Il National Broadcasting dello Stato Tailandese e la Commissione delle Telecomunicazioni ha ordinato a Voice TV, un canale satellitare schierato con il governo deposto dal colpo di stato militare del 2014, di sospendere le proprie trasmissioni per una settimana, sostenendo che la stazione aveva fornito “critiche ingiustificate” in molti suoi programmi.
Il tenente generale Phirapong Manakit, membro NBTC, ha affermato che l’emittente era stata più volte avvertita di aver violato sia la legge sulla regolamentazione dei media, sia gli ordini del governo militare. Tuttavia Phirapong non ha indicato quali specifiche notizie abbiano provocato la sospensione.

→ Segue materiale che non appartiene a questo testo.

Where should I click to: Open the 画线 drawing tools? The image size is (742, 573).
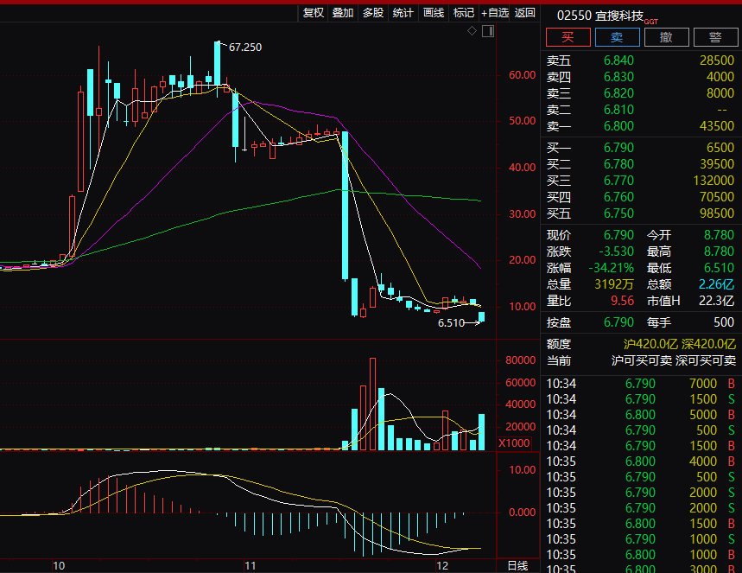click(x=433, y=12)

Il sito web inglese Khaosod ha riferito che la sospensione è stata la risposta ad un servizio di Voice TV sull’uccisione di Lahu, un’attivista etnica, da parte di un soldato, al posto di blocco militare nella provincia settentrionale di Chiang Mai. Il canale online ha anche riportato la notizia del sequestro da parte del governo di un deposito segreto di armi, di proprietà di un militante fuggitivo schierato con il precedente governo.

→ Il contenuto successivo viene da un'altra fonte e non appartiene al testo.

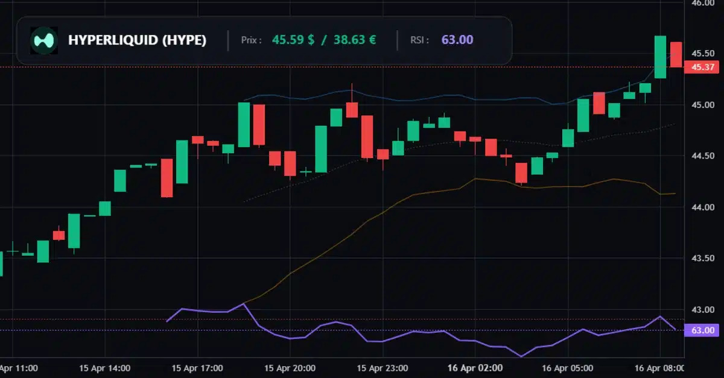The height and width of the screenshot is (378, 724).
Task: Click the last red candle on the chart
Action: pyautogui.click(x=676, y=54)
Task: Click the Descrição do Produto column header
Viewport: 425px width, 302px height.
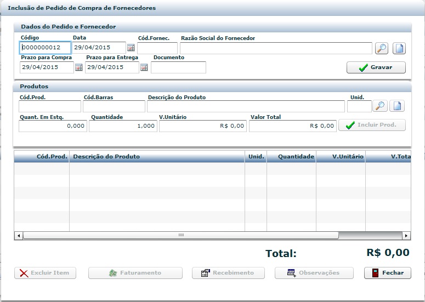Action: [156, 157]
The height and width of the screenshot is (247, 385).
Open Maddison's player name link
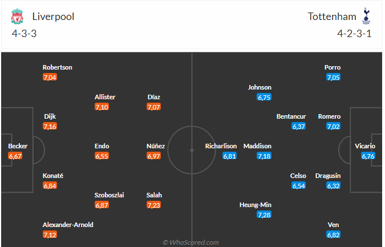[258, 146]
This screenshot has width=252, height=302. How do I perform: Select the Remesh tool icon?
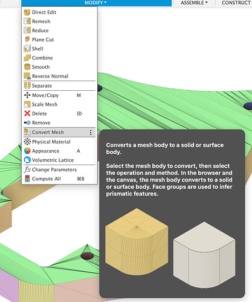coord(27,21)
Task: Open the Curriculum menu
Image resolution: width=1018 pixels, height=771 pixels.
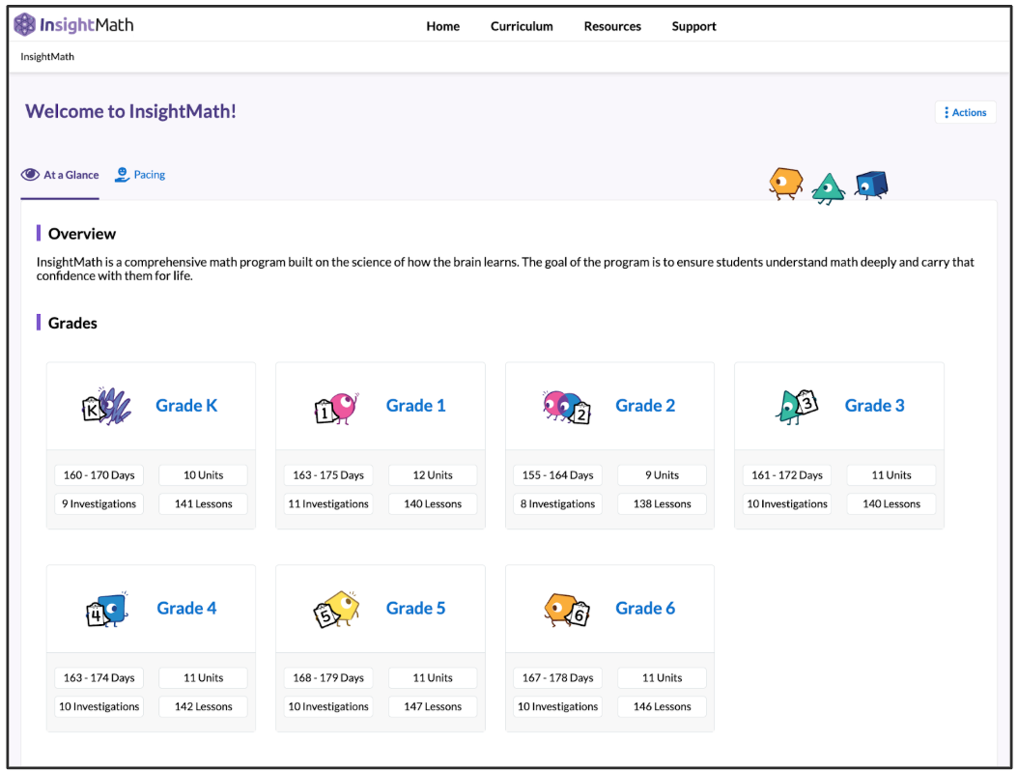Action: pos(522,26)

Prateep Kongsib, direttore di Voice TV, commenta così il provvedimento restrittivo: “Il motivo per cui la nostra emittente è stata sospesa è dovuto alla convinzione del NBTC che abbiamo violato più volte la sicurezza nazionale. Avevano raccolto una folta documentazione a riguardo, ma io mi dissocio da queste assurde accuse”.

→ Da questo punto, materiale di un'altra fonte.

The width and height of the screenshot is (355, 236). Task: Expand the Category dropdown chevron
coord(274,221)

Non è la prima volta che il canale TV viene preso di mira dal regime. Già durante il colpo di stato del 2014 le trasmissioni furono sospese per un mese. Nel mese di agosto 2016, Nattakorn Devakula e Atukkit Sawangsuk furono ospiti del programma politico di Voice TV. Si stava analizzando in maniera critica un referendum costituzionale sostenuto dal regime militare, restrittivo e contro la libertà di espressione. Per questo motivo l’emittente fu sospesa per 10 giorni.
Il governo militare thailandese ha più volte dichiarato di voler ripristinare la democrazia, eppure continua a censurare i media. Ancora oggi esistono molte leggi che violano la libertà di espressione.
Il CPJ (Committee to Protect Journalists) ha inoltrato una lettera aperta al Prayuth chiedendo di abrogare tutte le leggi militari che limitano le libertà dei media, anche perché si attende (e si teme) un progetto di legge che mira a istituzionalizzare i controlli governativi sui media privati, e una proposta di limitazione delle licenze per i giornalisti.